Deficiency judgments on short sales and deeds-in-lieu can happen in many more places. In these cases, extinguishing the debt is often a matter of negotiating with the bank. But even when lenders are willing, many borrowers may not be aware that they have to ask for release. So, if you are pursuing a short sale, be sure your lender releases you from any further obligation.

Because of falling home prices, borrowers who always paid their mortgage but who have run into unforeseen circumstances — like unemployment or a job transfer — can no longer sell their homes for what they owe. As a result, they are being forced to short sell or foreclose and are getting caught up in deficiency judgments.
Whether banks can and will pursue deficiency judgments depends on many factors, including what state the borrower lives in and whether there’s a second mortgage or other liens.

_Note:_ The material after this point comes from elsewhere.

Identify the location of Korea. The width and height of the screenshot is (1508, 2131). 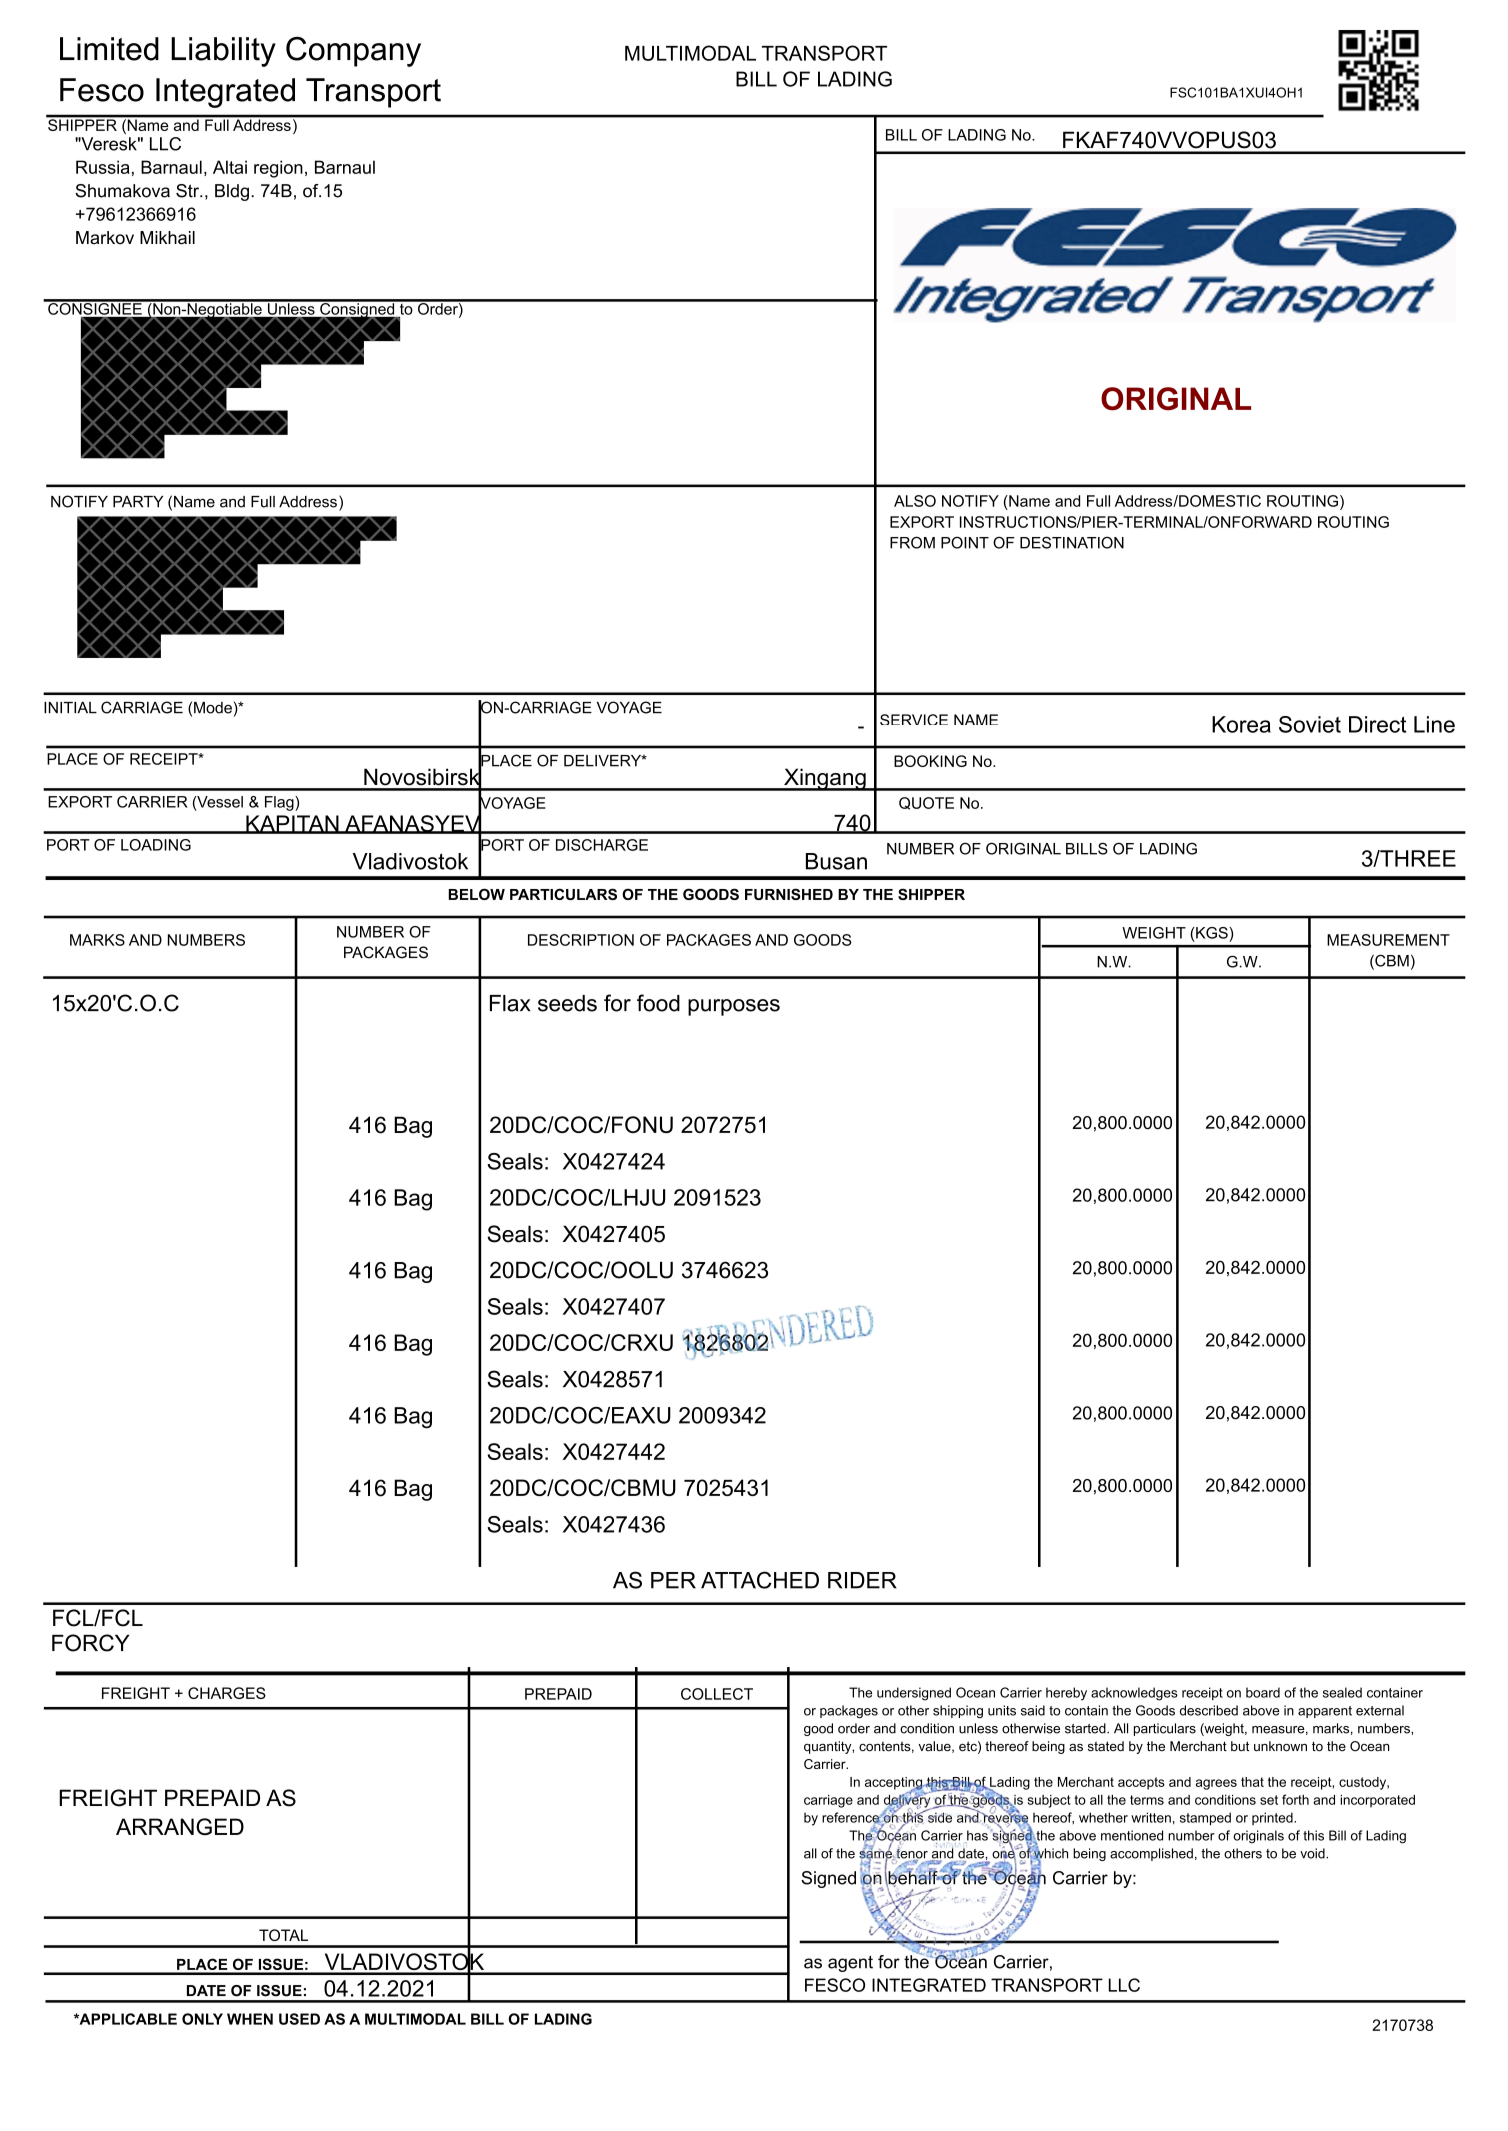
(1241, 724).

But if borrowers ignore the possibility of deficiencies, it could haunt them. Once the banks have a judgment, they can pursue you anywhere. They can ask for financial records, have your wages garnished and, if you fail to respond, a judge can put you in jail. There is every reason to believe that many will be filed over the next few years, based on the fact that banks have sold many of these accounts to collection agencies and other third parties, at discount. The parties who bought those notes wouldn’t have paid money for them unless they had the intention of acting.

What can be scary is that the judgments don’t have to be obtained immediately. Lenders or collection agencies may wait until debtors have recovered financially before they swoop in. In Florida, the bank can wait up to five years to file. Once the court grants a judgment, the lender has 20 years there to collect, with interest.
Sometimes lenders go after borrowers walking away from their homes if they have other assets. Banks will sometimes pull the borrowers credit reports to see if it’s a strategic default. If you’re behind on all your other payments, you’re okay. But if you’re not, they’ll come after you.

In summery almost anything is preferable to a foreclosure where the borrower is completely at risk to what the bank may decide to do at some time in the future. A properly negotiated short sale will let you know what your future financial responsibility will be. In most cases it can be negotiated away.